## DIRECTIVE
Put the lines of the source data below, from the line with "Міста (22, 21)" up to and including the line with "Mehr Informationen (185, 266)", into a JSON list of strings, with one string per line and no blank lines.

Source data
- - - - - - -

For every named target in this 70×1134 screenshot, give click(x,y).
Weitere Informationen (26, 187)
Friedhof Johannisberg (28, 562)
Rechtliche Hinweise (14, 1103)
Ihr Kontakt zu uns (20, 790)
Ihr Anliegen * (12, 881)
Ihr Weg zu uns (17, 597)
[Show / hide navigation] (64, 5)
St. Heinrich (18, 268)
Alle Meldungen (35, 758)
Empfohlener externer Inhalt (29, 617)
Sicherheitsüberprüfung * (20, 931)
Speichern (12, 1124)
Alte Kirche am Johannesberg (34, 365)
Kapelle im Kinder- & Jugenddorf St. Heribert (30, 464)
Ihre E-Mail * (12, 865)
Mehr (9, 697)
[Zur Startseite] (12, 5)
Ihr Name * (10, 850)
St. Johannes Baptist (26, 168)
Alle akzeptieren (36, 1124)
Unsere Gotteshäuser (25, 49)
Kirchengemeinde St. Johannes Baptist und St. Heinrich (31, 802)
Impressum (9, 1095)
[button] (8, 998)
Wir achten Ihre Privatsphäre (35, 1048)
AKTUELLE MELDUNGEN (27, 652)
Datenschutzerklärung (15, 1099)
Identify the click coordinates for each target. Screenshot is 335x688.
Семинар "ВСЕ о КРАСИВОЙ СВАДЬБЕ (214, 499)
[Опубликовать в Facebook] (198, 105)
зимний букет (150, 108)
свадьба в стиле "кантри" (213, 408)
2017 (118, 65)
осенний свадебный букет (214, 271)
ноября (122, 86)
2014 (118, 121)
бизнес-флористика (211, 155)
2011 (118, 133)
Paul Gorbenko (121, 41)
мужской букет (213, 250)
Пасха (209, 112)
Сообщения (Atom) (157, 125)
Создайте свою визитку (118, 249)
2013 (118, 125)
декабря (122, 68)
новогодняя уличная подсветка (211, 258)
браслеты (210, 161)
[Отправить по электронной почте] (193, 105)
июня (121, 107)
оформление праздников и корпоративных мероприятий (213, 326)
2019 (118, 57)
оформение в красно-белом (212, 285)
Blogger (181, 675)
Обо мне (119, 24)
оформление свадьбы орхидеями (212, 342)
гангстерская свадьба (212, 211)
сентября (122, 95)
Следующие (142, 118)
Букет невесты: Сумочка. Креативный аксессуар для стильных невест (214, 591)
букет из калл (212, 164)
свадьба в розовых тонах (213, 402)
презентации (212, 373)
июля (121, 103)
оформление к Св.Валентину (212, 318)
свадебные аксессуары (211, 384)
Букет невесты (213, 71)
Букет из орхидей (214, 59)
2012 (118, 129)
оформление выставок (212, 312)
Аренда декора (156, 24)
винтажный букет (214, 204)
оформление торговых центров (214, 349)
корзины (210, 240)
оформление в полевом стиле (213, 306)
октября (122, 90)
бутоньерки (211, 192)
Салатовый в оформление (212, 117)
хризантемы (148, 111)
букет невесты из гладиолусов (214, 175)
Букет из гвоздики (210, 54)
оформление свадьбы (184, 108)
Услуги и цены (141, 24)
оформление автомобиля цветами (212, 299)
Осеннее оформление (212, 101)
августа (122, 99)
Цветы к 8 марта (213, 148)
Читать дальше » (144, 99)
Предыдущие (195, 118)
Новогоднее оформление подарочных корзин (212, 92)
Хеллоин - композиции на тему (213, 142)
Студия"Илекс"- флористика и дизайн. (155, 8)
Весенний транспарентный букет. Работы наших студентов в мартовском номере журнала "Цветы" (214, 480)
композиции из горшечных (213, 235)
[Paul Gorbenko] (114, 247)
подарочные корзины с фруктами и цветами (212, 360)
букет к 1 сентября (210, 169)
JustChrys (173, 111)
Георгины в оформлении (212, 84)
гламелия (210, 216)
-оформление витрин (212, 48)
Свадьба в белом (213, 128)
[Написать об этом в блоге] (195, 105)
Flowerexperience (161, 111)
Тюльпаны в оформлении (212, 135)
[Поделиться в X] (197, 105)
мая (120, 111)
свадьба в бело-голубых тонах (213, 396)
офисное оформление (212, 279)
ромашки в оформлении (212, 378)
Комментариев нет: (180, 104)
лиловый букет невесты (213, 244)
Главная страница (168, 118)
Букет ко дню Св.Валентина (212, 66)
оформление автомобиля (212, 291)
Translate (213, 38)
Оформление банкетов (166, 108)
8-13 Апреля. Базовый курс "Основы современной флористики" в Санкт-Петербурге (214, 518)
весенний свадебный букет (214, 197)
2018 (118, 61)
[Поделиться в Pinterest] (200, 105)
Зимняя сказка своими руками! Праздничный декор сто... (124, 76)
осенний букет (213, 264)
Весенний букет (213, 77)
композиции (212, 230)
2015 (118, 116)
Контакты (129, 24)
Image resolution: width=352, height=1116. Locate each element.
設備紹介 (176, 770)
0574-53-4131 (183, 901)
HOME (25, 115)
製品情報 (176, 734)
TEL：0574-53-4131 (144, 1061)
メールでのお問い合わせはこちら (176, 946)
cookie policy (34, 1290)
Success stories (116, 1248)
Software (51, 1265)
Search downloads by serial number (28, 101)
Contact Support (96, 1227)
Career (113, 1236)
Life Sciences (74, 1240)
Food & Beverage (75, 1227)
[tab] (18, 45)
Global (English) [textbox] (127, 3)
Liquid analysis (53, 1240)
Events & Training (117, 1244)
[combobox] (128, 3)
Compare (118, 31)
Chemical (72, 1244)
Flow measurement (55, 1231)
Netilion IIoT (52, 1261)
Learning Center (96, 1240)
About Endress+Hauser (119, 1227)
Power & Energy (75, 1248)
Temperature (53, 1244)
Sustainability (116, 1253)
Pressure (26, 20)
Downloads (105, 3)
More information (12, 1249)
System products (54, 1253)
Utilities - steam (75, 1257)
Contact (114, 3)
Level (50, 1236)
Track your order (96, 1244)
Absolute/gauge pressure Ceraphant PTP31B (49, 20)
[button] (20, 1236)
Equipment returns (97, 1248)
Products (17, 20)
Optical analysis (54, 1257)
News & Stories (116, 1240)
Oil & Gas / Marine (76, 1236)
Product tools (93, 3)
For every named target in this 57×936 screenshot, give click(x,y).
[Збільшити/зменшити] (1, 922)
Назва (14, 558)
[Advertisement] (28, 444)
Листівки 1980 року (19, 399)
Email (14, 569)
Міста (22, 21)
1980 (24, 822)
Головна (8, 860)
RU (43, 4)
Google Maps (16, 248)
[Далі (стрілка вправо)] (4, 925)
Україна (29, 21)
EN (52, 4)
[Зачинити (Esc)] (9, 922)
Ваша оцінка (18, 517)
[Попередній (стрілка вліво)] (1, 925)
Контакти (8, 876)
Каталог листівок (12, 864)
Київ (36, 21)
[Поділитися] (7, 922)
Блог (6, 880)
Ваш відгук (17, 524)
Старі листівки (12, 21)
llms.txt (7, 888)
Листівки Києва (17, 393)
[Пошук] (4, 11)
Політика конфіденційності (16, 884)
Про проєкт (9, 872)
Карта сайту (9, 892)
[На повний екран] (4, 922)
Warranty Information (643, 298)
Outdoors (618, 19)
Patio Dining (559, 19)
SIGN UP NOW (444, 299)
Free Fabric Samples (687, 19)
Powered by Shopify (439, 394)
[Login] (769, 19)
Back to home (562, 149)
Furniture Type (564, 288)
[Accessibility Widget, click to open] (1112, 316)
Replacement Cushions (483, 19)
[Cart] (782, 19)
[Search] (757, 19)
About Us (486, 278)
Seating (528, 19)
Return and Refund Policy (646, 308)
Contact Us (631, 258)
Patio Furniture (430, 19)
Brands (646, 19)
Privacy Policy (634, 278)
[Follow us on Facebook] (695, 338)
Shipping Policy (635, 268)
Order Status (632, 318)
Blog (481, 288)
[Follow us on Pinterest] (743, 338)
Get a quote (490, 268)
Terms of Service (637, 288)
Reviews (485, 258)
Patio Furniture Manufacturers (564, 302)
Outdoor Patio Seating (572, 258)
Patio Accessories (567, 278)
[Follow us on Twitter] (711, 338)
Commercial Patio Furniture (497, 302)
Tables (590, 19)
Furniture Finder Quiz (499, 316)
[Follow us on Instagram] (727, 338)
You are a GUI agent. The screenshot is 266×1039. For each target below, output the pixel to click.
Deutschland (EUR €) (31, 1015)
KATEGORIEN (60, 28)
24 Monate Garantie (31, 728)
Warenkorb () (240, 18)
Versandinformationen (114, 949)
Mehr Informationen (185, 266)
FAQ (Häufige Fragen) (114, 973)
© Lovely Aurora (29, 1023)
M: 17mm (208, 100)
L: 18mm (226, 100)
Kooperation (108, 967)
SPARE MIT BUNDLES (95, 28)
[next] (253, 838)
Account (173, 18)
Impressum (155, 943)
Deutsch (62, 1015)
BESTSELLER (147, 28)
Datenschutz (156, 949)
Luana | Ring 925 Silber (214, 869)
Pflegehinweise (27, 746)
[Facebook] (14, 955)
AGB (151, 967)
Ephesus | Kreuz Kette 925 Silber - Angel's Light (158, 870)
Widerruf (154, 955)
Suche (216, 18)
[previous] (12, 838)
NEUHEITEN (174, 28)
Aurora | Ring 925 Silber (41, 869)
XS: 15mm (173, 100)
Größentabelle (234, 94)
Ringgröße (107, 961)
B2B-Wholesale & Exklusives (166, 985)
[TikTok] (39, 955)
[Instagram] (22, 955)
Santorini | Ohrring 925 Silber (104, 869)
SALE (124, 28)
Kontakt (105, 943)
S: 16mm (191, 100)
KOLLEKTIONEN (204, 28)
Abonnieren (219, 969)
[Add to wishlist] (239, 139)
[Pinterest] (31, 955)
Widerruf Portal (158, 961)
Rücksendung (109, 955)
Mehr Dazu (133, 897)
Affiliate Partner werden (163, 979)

- - - - - - -

## WRITTEN RESPONSE
[
  "Міста (22, 21)",
  "1980 (24, 822)",
  "Головна (8, 860)",
  "RU (43, 4)",
  "Google Maps (16, 248)",
  "[Далі (стрілка вправо)] (4, 925)",
  "Україна (29, 21)",
  "EN (52, 4)",
  "[Зачинити (Esc)] (9, 922)",
  "Ваша оцінка (18, 517)",
  "[Попередній (стрілка вліво)] (1, 925)",
  "Контакти (8, 876)",
  "Каталог листівок (12, 864)",
  "Київ (36, 21)",
  "[Поділитися] (7, 922)",
  "Блог (6, 880)",
  "Ваш відгук (17, 524)",
  "Старі листівки (12, 21)",
  "llms.txt (7, 888)",
  "Листівки Києва (17, 393)",
  "[Пошук] (4, 11)",
  "Політика конфіденційності (16, 884)",
  "Про проєкт (9, 872)",
  "Карта сайту (9, 892)",
  "[На повний екран] (4, 922)",
  "Warranty Information (643, 298)",
  "Outdoors (618, 19)",
  "Patio Dining (559, 19)",
  "SIGN UP NOW (444, 299)",
  "Free Fabric Samples (687, 19)",
  "Powered by Shopify (439, 394)",
  "[Login] (769, 19)",
  "Back to home (562, 149)",
  "Furniture Type (564, 288)",
  "[Accessibility Widget, click to open] (1112, 316)",
  "Replacement Cushions (483, 19)",
  "[Cart] (782, 19)",
  "[Search] (757, 19)",
  "About Us (486, 278)",
  "Seating (528, 19)",
  "Return and Refund Policy (646, 308)",
  "Contact Us (631, 258)",
  "Patio Furniture (430, 19)",
  "Brands (646, 19)",
  "Privacy Policy (634, 278)",
  "[Follow us on Facebook] (695, 338)",
  "Shipping Policy (635, 268)",
  "Order Status (632, 318)",
  "Blog (481, 288)",
  "[Follow us on Pinterest] (743, 338)",
  "Get a quote (490, 268)",
  "Terms of Service (637, 288)",
  "Reviews (485, 258)",
  "Patio Furniture Manufacturers (564, 302)",
  "Outdoor Patio Seating (572, 258)",
  "Patio Accessories (567, 278)",
  "[Follow us on Twitter] (711, 338)",
  "Commercial Patio Furniture (497, 302)",
  "Tables (590, 19)",
  "Furniture Finder Quiz (499, 316)",
  "[Follow us on Instagram] (727, 338)",
  "You are a GUI agent. The screenshot is 266×1039. For each target below, output the pixel to click.",
  "Deutschland (EUR €) (31, 1015)",
  "KATEGORIEN (60, 28)",
  "24 Monate Garantie (31, 728)",
  "Warenkorb () (240, 18)",
  "Versandinformationen (114, 949)",
  "Mehr Informationen (185, 266)"
]